New idea in mind, I continued envisioning this treat. Chocolate made the most obvious choice for the outer coating. Yes, it melts if you hold it for too long, but it does provide a solid coating to the ice cream. That could have been enough, but I wanted to be sure the ice cream was securely tucked inside and also add another textural element.
For this version of ice cream truffles, I used graham cracker crumbs. They added a thin layer of crunch and a hint of flavor. In fact, these truffles had an almost s’mores-like quality to them. Go ahead and spear them to keep your fingers clean while eating, just don’t let them near the campfire.

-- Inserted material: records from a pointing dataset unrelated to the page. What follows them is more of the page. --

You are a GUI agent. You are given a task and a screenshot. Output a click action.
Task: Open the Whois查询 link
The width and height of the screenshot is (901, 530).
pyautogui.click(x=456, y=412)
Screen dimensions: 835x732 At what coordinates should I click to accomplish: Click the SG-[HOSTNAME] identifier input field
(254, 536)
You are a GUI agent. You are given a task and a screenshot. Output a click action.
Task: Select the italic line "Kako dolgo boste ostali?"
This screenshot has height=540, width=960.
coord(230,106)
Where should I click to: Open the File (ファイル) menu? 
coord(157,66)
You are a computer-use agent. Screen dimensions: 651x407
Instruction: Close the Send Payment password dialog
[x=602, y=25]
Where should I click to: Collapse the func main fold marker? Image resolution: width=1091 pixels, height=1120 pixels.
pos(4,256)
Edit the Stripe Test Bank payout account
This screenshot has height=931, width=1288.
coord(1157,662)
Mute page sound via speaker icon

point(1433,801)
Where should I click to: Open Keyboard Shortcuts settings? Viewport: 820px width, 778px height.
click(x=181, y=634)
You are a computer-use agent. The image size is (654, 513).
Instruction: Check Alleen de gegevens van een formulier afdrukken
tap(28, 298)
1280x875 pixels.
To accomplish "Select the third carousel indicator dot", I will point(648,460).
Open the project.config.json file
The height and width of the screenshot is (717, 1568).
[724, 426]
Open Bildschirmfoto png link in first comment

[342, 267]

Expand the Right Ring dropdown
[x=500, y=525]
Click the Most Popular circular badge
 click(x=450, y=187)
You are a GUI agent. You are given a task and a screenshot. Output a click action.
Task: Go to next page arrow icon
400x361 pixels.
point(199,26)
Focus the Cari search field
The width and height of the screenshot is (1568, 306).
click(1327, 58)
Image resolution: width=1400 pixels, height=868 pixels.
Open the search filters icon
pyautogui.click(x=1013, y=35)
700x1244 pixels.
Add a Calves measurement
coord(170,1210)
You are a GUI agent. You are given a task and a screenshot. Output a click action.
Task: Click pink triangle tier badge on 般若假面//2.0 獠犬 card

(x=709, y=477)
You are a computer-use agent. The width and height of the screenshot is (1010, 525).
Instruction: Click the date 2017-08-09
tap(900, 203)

- 1/2 gallon vanilla ice cream
- 4 full graham cracker sheets
- 3 Tb. sugar
- 1/4 cup heavy cream
- 6 oz. milk chocolate
- 1 tsp. coconut oil
- Scoop and form ice cream into small balls (about the size of a walnut).
- Place on parchment or waxed paper-lined tray.
- Freeze for 1 hour.
- Crush graham crackers in food processor or in a bag with a mallet.
- Transfer crumbs to a small bowl and stir in sugar.
- Pour cream into a second small bowl.
- Roll ice cream ball in cream, then crumb mixture.
- Place on second parchment or waxed paper-lined tray.
- Return to freezer for 1 hour.
- Combine chocolate and coconut oil in a small bowl, heat on high in microwave in 15 second increments.
- Stir after each increment, repeating until fully melted.
- Roll graham coated balls in chocolate.
- Return to trays and freeze for 15 minutes.